#### Instructions for the task:
Provide an exact copy of the lines from the beginning of the records through the line that includes "Task: Click help", and of no others.

....

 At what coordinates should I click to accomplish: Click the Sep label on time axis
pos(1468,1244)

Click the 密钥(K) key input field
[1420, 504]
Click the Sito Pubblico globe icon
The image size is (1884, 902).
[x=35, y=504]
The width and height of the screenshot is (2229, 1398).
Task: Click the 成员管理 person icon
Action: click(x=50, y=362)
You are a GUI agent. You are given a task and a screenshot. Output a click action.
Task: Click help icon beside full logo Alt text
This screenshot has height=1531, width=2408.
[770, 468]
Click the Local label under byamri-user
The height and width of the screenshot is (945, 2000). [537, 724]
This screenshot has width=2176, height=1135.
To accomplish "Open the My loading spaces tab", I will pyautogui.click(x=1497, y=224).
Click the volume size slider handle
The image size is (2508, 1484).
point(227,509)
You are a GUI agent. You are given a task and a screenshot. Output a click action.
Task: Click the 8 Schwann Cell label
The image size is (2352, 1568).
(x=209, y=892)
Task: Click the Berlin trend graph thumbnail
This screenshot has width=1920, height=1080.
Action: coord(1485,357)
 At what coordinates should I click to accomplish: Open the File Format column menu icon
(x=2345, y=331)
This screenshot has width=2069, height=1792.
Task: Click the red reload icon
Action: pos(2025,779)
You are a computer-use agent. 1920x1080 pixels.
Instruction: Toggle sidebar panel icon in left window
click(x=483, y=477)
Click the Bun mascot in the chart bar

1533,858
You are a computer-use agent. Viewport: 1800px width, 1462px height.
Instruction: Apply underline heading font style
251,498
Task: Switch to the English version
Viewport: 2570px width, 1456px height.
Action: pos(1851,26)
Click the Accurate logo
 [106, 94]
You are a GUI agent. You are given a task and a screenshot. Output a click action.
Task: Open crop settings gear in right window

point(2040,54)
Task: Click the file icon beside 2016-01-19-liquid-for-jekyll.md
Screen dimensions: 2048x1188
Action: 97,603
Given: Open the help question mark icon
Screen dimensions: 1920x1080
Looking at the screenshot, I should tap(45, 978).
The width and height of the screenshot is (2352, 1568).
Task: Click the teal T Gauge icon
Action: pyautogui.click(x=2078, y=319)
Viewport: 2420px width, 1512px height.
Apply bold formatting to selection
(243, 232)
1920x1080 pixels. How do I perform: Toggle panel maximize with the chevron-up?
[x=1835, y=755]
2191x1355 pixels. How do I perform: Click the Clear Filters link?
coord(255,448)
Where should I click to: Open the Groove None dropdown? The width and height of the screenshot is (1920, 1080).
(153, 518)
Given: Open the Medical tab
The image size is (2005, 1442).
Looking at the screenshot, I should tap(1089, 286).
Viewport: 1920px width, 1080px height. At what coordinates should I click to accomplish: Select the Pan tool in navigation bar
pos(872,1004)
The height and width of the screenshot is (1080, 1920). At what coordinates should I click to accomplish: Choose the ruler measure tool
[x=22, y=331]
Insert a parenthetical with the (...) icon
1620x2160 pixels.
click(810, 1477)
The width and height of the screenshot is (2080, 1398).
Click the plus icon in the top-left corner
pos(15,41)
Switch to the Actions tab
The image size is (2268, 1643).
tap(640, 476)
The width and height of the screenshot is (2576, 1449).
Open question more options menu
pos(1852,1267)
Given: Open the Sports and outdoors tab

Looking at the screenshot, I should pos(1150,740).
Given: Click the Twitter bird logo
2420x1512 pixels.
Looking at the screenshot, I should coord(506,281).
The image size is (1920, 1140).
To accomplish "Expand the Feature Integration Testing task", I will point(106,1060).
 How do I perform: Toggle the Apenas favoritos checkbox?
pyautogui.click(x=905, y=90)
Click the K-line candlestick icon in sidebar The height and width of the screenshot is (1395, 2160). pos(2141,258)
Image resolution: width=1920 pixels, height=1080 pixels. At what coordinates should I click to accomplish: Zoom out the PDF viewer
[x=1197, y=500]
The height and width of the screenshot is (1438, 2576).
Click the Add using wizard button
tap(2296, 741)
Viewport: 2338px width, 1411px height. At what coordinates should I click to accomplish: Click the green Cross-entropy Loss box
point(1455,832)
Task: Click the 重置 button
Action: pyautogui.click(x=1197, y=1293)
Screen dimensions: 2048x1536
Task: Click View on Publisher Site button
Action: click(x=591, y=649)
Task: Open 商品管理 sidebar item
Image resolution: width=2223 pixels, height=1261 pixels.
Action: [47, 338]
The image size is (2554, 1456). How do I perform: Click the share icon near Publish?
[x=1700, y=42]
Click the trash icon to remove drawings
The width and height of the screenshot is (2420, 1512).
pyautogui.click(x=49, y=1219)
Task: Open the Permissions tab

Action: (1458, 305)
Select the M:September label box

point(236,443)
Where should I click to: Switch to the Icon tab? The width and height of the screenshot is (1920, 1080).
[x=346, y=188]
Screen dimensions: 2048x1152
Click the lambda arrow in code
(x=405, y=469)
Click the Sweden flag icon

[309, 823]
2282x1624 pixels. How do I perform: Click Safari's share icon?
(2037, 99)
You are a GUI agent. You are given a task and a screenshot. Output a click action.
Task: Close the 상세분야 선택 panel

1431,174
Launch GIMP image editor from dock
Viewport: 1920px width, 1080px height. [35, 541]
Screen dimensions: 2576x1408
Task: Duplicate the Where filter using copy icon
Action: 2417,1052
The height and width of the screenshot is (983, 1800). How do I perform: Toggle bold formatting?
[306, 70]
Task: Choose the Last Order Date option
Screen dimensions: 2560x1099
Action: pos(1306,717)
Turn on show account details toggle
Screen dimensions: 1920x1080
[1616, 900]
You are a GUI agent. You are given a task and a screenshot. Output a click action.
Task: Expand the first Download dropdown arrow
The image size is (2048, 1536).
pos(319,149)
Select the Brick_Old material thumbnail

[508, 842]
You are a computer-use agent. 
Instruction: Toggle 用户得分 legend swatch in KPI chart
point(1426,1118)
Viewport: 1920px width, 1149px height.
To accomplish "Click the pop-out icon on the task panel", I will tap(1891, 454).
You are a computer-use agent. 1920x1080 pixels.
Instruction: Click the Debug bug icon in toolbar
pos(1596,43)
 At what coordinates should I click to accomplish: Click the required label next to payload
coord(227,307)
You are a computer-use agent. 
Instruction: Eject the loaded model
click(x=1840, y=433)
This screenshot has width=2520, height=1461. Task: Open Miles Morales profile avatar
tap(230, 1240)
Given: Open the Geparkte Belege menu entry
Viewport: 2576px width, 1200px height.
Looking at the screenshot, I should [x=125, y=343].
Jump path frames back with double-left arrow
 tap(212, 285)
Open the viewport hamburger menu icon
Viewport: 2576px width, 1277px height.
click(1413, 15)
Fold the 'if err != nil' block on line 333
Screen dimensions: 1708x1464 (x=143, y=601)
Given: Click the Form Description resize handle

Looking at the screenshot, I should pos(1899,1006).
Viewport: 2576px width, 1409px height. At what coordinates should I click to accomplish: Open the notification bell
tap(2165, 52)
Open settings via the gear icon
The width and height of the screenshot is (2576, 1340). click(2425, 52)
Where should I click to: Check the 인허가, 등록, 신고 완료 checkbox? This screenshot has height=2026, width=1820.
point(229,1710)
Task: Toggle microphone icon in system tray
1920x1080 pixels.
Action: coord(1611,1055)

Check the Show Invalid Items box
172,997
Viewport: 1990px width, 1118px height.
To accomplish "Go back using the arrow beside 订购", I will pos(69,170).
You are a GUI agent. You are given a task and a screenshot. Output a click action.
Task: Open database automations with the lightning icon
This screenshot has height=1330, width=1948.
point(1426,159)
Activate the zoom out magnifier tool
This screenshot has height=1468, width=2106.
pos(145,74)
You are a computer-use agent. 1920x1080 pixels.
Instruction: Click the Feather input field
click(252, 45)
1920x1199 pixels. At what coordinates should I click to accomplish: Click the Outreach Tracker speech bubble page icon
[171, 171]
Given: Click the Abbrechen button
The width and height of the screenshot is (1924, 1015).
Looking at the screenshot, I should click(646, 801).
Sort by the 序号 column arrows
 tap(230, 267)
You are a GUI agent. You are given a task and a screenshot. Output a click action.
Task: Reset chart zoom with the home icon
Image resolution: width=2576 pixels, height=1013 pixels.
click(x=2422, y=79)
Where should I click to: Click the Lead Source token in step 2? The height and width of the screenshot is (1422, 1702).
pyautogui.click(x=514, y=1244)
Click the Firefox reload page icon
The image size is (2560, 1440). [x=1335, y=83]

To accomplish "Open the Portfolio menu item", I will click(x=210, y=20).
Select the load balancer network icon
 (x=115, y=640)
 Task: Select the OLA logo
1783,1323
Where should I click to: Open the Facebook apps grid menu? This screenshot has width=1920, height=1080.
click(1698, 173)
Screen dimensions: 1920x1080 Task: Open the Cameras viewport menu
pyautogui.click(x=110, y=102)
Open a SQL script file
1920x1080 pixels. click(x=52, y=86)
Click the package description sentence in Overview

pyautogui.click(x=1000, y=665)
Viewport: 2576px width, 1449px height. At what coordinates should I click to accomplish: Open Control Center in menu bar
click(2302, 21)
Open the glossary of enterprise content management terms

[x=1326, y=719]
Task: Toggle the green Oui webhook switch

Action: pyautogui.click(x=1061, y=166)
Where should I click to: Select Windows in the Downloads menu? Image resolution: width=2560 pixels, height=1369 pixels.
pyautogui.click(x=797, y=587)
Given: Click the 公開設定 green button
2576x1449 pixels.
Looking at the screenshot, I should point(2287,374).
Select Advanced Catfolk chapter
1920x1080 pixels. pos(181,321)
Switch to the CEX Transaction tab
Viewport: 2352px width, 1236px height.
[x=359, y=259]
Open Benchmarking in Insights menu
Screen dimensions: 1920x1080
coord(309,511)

....

#### Answer to the exercise:
 At what coordinates should I click to accomplish: Click the Sep label on time axis
pos(1468,1244)

Click the 密钥(K) key input field
[1420, 504]
Click the Sito Pubblico globe icon
The image size is (1884, 902).
[x=35, y=504]
The width and height of the screenshot is (2229, 1398).
Task: Click the 成员管理 person icon
Action: click(x=50, y=362)
You are a GUI agent. You are given a task and a screenshot. Output a click action.
Task: Click help icon beside full logo Alt text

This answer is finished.